Text excerpt:
The formulae of Walton (1971) and Sinha and Khanna (1975),

$$ {\text{M}}{\text{.P}}{\text{.H}}{\text{. }}{\left( \% \right)} = \frac{{\ifmmode\expandafter\bar\else\expandafter\=\fi{F}_{1} - {\text{M}}{\text{.P}}{\text{.}}}} {{{\text{M}}{\text{.P}}{\text{.}}}} \times 100 $$

$$ {\text{H}}{\text{.P}}{\text{.H}}{\text{. }}{\left( \% \right)} = \frac{{\ifmmode\expandafter\bar\else\expandafter\=\fi{F}_{1} - {\text{H}}{\text{.P}}{\text{.}}}} {{{\text{H}}{\text{.P}}{\text{.}}}} \times 100 $$

where \( \ifmmode\expandafter\bar\else\expandafter\=\fi{F}_{1} ,\;{\text{mean}}\,{\text{value}}\,{\text{of}}\,F_{1} \); H.P., high parent value of a particular cross combination; M.P., mid parent value of a particular cross combination and is given by

$$ \frac{{P_{1} + P_{2} }} {2} $$

Tests of significance computed using the standard error for individual and combined results using Paschal and Wilcox (1975) formular.

$$ {\text{Mid}}\,{\text{parent}}\,{\text{SD}} = t{\left( {{\sqrt {\frac{{3{\text{MSGL}}}} {{2r}}} }} \right)}$$

$$ {\text{High}}\,{\text{parent}}\,{\text{SD}} = t{\left( {{\sqrt {\frac{{2{\text{MSGL}}}} {r}} }} \right)} $$

where SD, differences between F ₁ and mid parent or high parent required for significance at 5% and 1% levels of probability; t = tabulated t value at 5% and 1% levels of probability and error degree of freedom; MSGL, mean square of genotype × location × season from analysis of variance; r, number of replications.

The estimates of components of covariance were used to determine phenotypic, genotypic and environmental correlations according to (Singh and Chaudhary 1985).

Extracted information:
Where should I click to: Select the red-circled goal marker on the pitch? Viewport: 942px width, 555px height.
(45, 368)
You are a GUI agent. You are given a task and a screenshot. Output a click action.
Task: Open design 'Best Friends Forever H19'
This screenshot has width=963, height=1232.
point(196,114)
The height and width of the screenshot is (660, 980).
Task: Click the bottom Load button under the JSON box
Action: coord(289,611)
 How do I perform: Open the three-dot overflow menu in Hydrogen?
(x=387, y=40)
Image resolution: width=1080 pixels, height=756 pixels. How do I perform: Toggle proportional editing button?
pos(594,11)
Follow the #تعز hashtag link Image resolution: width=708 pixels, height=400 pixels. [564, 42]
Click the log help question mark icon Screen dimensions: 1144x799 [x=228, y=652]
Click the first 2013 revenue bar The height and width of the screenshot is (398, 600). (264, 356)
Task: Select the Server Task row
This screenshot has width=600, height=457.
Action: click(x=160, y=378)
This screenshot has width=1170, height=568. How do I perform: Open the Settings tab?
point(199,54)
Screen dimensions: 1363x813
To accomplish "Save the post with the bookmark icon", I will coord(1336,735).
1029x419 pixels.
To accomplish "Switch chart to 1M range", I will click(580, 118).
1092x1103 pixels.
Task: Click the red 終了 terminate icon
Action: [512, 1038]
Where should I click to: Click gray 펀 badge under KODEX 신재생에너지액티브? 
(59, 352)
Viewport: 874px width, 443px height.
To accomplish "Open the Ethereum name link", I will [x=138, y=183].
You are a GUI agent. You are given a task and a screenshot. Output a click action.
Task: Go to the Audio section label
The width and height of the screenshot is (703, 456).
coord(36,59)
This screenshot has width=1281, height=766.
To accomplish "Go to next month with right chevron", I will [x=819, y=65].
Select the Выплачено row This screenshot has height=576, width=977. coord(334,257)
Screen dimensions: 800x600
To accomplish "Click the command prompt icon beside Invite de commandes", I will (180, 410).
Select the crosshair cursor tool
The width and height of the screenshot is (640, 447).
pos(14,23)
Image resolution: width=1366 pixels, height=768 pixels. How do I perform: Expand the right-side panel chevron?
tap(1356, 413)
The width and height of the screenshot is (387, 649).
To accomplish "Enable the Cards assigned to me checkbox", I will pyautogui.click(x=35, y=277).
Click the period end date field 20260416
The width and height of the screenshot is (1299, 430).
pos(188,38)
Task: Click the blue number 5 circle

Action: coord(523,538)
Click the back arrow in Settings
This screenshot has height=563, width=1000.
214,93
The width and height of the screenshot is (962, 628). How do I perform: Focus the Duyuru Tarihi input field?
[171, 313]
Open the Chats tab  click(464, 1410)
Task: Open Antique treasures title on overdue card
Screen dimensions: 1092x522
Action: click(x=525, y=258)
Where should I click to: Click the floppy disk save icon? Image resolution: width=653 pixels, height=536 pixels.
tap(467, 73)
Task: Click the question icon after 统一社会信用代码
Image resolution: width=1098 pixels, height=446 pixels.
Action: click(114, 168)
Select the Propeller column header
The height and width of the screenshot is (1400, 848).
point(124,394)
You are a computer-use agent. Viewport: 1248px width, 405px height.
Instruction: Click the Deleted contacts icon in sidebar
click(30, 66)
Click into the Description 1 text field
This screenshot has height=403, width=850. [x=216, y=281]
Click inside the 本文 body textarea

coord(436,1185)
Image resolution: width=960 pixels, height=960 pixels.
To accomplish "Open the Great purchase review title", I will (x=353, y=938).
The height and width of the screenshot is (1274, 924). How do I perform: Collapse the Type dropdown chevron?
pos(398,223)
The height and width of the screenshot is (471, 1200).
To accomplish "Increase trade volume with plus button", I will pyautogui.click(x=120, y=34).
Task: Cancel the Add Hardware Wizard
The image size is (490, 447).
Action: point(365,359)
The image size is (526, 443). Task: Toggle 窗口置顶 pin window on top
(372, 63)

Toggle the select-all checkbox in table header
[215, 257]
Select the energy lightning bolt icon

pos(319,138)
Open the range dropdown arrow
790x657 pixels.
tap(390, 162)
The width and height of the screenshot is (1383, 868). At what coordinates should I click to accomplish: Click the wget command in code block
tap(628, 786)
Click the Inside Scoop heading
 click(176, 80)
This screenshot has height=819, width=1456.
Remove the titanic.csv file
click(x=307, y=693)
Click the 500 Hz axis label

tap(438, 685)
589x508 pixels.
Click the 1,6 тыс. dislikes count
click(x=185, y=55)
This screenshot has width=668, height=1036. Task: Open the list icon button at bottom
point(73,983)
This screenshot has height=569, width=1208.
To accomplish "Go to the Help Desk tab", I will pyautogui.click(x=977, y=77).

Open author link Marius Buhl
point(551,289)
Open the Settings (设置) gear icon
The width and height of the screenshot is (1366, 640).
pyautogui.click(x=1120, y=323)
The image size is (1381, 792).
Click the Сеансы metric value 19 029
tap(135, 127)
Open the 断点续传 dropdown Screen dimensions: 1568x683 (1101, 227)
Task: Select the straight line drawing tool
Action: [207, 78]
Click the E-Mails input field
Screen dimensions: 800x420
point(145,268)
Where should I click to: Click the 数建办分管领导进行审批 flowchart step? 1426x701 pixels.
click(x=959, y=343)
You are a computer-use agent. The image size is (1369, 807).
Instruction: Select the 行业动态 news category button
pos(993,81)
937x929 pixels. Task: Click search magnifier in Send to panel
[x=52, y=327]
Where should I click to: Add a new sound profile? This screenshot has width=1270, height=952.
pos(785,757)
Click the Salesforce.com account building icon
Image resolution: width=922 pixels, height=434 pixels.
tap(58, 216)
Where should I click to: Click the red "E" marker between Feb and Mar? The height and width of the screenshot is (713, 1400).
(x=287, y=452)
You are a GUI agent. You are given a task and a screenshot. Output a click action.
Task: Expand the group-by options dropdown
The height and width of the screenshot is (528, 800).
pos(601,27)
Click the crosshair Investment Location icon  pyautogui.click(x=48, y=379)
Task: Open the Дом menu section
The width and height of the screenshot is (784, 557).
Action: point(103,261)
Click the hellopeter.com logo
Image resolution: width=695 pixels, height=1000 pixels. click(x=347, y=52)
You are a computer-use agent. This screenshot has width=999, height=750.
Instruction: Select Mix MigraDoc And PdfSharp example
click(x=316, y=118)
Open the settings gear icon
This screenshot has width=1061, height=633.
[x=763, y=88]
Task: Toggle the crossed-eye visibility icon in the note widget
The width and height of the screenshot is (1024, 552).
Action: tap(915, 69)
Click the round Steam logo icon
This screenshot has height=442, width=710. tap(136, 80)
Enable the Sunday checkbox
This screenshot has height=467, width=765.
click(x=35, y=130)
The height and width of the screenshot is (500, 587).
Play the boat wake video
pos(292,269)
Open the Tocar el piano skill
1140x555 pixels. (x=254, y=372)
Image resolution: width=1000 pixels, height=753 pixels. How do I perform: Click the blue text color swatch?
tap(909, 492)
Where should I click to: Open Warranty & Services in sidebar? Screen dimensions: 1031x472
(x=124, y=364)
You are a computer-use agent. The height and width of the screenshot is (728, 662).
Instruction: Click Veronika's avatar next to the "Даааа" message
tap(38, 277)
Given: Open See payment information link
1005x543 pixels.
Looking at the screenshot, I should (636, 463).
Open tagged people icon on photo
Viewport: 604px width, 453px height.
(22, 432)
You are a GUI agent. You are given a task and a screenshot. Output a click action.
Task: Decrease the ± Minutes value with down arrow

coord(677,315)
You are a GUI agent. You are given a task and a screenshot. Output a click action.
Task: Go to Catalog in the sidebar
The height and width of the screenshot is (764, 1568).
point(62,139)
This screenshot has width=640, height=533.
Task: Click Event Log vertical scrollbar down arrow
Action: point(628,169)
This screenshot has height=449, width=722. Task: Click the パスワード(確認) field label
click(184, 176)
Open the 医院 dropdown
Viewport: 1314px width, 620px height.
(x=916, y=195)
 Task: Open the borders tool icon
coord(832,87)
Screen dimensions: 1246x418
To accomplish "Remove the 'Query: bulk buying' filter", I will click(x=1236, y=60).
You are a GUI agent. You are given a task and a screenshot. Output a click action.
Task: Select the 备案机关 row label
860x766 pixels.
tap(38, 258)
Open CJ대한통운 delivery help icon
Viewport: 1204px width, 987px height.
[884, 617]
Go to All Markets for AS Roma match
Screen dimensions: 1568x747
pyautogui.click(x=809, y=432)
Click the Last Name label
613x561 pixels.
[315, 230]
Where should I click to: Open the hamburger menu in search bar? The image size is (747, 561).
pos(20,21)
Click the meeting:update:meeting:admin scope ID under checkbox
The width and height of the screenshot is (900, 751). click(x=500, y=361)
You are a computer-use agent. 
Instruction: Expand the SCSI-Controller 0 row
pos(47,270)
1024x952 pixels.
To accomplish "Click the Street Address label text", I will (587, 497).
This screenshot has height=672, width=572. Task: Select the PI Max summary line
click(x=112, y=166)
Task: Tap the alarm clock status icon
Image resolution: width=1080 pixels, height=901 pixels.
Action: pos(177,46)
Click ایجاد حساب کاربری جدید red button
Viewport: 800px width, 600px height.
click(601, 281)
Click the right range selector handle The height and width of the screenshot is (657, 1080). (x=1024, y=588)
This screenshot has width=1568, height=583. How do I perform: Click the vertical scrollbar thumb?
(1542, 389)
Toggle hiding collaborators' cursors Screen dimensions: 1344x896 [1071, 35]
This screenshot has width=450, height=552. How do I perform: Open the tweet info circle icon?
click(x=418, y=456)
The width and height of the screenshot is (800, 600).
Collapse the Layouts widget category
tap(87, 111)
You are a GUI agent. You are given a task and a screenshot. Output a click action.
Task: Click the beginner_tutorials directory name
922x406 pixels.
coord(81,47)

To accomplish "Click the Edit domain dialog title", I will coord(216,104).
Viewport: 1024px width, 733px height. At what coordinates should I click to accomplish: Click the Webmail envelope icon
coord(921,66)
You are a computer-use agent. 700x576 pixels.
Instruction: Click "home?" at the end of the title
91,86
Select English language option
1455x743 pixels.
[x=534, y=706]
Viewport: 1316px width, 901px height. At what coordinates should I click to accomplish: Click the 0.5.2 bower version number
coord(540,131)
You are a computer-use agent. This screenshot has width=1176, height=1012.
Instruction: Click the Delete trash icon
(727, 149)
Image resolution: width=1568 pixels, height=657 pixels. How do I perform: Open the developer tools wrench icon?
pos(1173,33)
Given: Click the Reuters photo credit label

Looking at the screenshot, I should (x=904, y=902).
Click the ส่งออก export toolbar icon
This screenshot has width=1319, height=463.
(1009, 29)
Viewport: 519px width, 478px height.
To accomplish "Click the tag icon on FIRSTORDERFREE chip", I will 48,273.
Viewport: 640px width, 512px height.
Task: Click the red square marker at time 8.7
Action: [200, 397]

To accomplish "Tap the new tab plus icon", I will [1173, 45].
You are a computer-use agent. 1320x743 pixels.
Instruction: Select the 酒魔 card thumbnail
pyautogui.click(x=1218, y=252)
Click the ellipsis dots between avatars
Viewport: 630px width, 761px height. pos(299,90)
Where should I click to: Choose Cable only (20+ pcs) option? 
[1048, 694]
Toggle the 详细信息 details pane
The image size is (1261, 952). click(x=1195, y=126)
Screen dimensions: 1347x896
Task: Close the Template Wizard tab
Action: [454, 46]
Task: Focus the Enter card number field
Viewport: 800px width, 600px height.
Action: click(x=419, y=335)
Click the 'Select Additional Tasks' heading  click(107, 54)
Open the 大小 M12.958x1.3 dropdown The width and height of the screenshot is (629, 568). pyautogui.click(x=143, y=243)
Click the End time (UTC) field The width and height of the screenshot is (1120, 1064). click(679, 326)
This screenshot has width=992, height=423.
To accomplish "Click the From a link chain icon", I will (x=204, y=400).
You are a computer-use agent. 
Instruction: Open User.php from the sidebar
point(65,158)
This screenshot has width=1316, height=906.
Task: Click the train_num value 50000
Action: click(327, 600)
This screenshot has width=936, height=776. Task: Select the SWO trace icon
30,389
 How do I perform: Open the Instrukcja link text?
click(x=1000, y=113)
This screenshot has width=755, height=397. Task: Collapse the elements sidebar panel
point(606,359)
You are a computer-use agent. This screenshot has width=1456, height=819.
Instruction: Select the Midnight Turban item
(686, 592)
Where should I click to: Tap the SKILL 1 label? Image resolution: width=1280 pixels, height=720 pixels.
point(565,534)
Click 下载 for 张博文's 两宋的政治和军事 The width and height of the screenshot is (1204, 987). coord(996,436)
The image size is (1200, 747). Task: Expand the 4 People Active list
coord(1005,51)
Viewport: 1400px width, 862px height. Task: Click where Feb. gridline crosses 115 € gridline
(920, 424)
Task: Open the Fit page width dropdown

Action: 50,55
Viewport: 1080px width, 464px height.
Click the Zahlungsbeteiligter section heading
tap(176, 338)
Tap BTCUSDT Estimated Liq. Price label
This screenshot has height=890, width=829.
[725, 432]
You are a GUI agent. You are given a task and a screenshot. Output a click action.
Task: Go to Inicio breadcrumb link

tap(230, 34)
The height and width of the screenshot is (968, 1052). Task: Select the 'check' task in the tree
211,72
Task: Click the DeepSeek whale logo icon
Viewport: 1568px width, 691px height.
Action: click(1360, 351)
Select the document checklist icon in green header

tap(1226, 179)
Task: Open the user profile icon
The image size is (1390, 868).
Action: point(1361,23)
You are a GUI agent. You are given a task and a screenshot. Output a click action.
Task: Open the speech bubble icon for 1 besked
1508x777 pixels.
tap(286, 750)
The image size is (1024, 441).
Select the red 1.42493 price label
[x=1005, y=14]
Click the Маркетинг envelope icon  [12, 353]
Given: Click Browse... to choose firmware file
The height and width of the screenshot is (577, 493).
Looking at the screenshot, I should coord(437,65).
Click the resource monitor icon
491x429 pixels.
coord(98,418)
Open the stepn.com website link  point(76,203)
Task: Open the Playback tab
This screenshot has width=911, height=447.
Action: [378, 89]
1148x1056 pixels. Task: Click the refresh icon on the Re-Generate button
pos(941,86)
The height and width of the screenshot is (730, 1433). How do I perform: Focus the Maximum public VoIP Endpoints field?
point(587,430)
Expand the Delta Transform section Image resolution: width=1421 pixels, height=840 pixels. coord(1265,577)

To do:
• a. Answer these from the text excerpt on mid parent and high parent formulas:
(i) How is the mid parent value of a cross combination given?
(ii) What does MSGL stand for?
(iii) Which source was followed to determine the correlations?
• b. Does each statement agree with the text excerpt on mid parent and high parent formulas? Answer yes or no for each, quoting the words that decide it.
(i) Significance is judged at the 5% and 1% levels of probability.
(ii) In the formulas, r is the number of locations.
(iii) The correlations were determined from estimates of components of covariance.
• c. Carry on the text excerpt on mid parent and high parent formulas from its last sentence.

Answers in order:
• a.
(i) As the sum of P₁ and P₂ divided by 2.
(ii) The mean square of genotype × location × season from analysis of variance.
(iii) Singh and Chaudhary (1985).

• b.
(i) Yes: "required for significance at 5% and 1% levels of probability"
(ii) No: "r, number of replications"
(iii) Yes: "The estimates of components of covariance were used to determine phenotypic, genotypic and environmental correlations"

• c.
Mean square error (MS_E) = δ²e(xixi), similarly MS_G = δ²e(xixi) + rδ²g(xixi)

$$ \begin{aligned}{} {\text{Genotypic}}\,{\text{correlation}}\,r_{G} = & \frac{{{\text{Cov}}{\left( {x,y} \right)}}} {{{\sqrt {\text{var} {\left( x \right)}\text{var} {\left( y \right)}} }}} \\ = & \frac{{r\delta _{g} ^{2} {\left( {xy} \right)}}} {{{\sqrt {{\left( {r\delta _{g} ^{2} {\left( {xx} \right)}} \right)}{\left( {r\delta _{g} ^{2} {\left( {yy} \right)}} \right)}} }}} \\ \end{aligned} $$

$$ \begin{aligned}{} {\text{Phenotypic}}\,{\text{correlation}}\,r_{P} = & \frac{{{\text{Cov}}{\left( {x,y} \right)}}} {{{\sqrt {\text{var} {\left( x \right)}\text{var} {\left( y \right)}} }}} \\ = & \frac{{\delta _{e} ^{2} {\left( {xy} \right)} + r\delta _{g} ^{2} {\left( {xy} \right)}}} {{{\sqrt {{\left[ {\delta _{e} ^{2} {\left( {xx} \right)} + r\delta _{g} ^{2} {\left( {xx} \right)}} \right]}{\left[ {\delta _{e} ^{2} {\left( {yy} \right)} + r\delta _{g} ^{2} {\left( {yy} \right)}} \right]}} }}} \\ \end{aligned} $$

Environmental correlation = phenotypic correlation − genotypic correlation.